▶ Work task: Your answer should be every line with the word "youtube", copied from the data below.

▶ Information supplied:

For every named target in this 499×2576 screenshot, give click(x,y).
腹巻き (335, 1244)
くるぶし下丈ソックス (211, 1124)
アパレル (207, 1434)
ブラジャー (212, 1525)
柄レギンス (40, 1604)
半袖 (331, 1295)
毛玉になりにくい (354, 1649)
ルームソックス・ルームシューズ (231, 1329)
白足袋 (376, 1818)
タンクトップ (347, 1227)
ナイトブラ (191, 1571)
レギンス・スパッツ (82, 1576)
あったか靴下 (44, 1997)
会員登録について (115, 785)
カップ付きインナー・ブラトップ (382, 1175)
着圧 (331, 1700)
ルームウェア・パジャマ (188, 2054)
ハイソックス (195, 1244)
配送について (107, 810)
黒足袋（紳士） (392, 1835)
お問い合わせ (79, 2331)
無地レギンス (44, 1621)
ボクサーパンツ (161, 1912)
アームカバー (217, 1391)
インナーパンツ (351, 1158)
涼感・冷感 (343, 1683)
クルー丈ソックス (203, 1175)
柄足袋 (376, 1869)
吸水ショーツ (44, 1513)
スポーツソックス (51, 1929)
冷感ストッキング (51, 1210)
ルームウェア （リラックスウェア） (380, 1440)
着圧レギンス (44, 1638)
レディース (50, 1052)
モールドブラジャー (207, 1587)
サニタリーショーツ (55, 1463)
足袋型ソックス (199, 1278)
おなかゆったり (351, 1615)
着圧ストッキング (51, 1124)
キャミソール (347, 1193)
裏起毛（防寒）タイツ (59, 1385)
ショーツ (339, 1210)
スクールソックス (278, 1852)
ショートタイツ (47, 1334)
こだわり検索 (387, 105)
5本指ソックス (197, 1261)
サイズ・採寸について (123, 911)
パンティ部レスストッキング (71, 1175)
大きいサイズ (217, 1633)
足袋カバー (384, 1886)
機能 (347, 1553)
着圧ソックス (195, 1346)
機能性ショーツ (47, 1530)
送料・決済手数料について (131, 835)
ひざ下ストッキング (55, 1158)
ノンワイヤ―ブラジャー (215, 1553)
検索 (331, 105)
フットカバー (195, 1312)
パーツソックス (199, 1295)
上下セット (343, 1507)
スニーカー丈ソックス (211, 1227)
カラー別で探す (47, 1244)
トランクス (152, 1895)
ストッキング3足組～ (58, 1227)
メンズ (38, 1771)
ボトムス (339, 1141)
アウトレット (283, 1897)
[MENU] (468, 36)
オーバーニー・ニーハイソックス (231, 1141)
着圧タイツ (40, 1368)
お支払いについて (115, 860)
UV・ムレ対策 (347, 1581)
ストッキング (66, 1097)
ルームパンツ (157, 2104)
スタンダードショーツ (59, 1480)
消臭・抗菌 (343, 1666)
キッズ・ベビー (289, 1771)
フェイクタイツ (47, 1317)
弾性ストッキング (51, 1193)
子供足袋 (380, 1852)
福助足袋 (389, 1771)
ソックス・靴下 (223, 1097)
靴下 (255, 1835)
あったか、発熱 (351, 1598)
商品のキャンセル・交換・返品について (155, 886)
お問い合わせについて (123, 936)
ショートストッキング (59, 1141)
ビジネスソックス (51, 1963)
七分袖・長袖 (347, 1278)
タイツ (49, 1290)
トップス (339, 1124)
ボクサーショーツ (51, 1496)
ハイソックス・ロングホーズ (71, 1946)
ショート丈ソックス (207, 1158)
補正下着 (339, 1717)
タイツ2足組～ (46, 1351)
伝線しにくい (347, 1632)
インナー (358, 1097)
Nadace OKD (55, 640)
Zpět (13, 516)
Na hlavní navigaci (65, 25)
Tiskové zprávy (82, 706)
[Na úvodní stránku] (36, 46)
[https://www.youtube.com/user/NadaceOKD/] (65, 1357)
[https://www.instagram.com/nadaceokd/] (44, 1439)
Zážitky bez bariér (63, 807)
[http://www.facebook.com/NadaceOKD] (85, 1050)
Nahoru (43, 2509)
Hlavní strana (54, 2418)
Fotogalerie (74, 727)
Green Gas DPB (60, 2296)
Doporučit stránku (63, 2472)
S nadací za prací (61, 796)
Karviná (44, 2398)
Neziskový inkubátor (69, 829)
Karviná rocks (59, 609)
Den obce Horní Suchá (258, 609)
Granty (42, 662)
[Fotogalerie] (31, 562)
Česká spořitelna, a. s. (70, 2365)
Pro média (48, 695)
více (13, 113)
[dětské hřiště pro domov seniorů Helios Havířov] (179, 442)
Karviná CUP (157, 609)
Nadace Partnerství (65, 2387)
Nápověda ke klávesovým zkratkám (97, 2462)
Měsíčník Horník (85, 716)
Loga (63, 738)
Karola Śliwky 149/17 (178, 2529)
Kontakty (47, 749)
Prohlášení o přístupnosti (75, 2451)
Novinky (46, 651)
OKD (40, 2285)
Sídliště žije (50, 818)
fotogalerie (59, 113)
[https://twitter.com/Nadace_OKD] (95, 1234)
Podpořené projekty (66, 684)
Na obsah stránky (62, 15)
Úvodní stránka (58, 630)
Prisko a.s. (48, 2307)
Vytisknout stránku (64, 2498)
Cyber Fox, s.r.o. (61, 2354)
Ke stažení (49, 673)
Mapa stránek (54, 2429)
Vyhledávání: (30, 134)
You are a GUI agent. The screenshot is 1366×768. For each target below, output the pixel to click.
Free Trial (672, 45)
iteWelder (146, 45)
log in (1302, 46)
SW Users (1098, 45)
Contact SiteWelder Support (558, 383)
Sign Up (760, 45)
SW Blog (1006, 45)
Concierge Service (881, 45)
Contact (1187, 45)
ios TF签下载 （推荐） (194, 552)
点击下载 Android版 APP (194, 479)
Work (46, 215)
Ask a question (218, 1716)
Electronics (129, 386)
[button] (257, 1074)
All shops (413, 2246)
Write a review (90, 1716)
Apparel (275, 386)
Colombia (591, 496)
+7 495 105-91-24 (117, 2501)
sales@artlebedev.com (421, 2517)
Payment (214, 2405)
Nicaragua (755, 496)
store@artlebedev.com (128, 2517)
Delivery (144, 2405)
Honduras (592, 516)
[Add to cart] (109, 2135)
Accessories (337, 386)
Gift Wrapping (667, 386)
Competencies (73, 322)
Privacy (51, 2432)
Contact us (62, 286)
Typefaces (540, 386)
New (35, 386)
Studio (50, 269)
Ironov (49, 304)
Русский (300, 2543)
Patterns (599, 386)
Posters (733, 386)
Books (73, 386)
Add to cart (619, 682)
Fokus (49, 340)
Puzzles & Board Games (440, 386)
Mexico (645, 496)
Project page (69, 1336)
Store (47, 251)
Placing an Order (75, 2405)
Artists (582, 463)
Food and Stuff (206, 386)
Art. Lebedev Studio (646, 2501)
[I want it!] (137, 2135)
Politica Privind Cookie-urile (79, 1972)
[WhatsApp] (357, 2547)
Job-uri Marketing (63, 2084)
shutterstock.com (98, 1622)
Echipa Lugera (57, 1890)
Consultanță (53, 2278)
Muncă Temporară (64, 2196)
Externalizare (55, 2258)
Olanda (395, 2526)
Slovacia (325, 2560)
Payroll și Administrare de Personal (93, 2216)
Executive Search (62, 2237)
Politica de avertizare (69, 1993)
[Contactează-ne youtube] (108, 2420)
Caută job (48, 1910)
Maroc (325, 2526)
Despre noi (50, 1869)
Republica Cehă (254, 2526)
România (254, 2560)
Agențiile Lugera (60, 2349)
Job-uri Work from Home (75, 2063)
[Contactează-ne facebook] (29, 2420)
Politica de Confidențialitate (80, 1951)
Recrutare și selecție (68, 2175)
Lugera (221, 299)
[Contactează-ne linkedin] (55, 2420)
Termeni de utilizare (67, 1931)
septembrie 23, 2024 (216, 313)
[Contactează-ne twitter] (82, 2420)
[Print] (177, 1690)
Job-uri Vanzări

▶ Solution to the exercise:
[https://www.youtube.com/user/NadaceOKD/] (65, 1357)
[Contactează-ne youtube] (108, 2420)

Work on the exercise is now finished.